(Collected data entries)
■ ■ ■ ■ ■

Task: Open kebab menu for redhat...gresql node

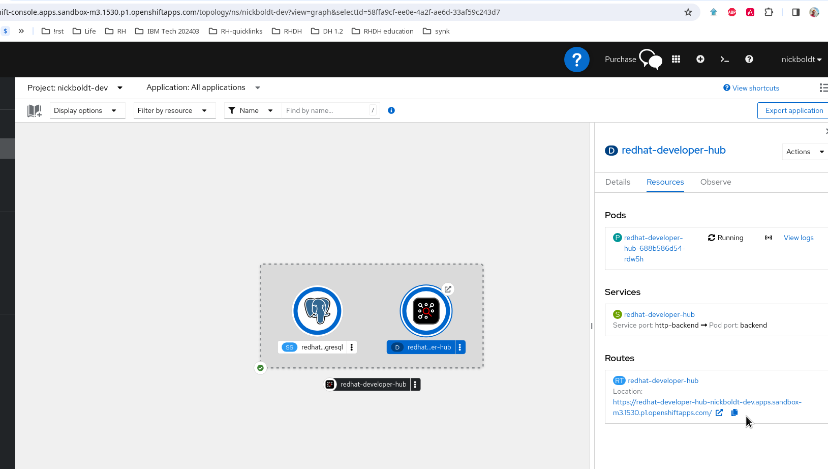Action: point(352,347)
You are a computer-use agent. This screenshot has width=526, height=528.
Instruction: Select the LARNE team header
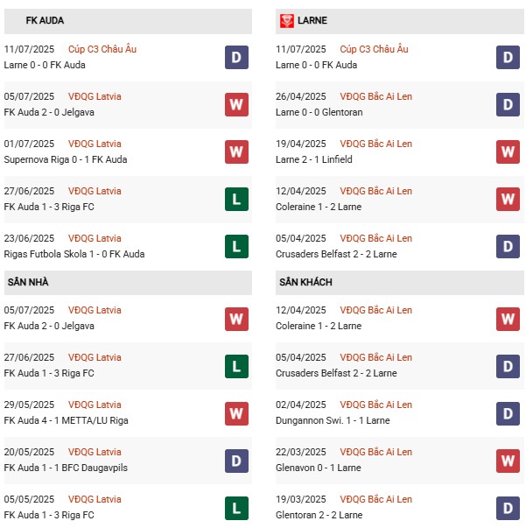pyautogui.click(x=312, y=20)
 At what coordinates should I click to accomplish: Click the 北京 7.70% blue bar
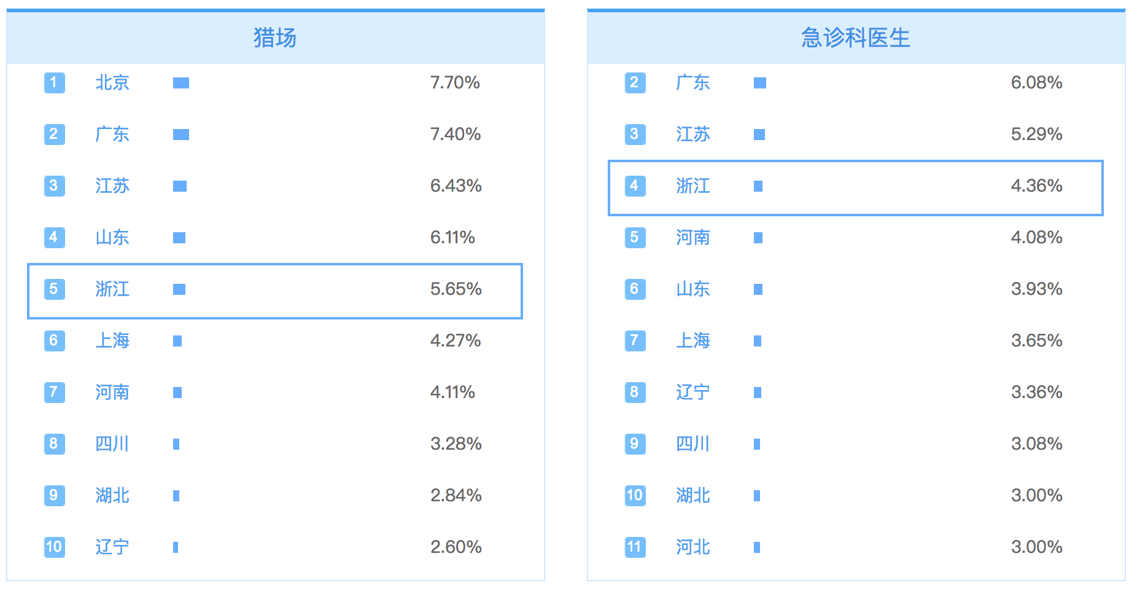point(181,83)
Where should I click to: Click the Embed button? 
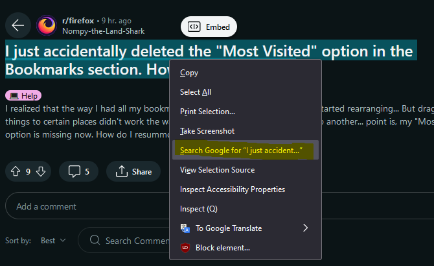click(209, 27)
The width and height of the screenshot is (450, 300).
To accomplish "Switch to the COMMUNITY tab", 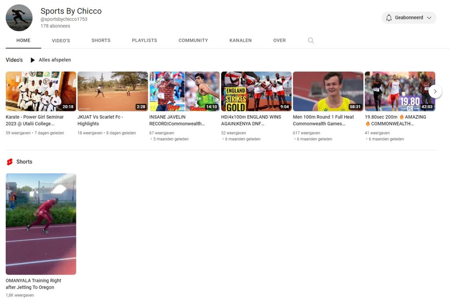I will click(193, 40).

■ ■ ■ ■ ■

WHAT THE TASK REQUIRES →
Nothing outside the stretch above, from the line with "You are a computer-use" through the line with "The width and", is set down. Transcribe that stretch exactly, ends included, but not its pictures.

EXERCISE RESPONSE →
You are a computer-use agent. This screenshot has width=526, height=528.
Instruction: Select the LARNE team header
pyautogui.click(x=312, y=20)
 At what coordinates should I click to accomplish: Click the 北京 7.70% blue bar
point(181,83)
Where should I click to: Click the Embed button? 
click(209, 27)
The width and height of the screenshot is (450, 300).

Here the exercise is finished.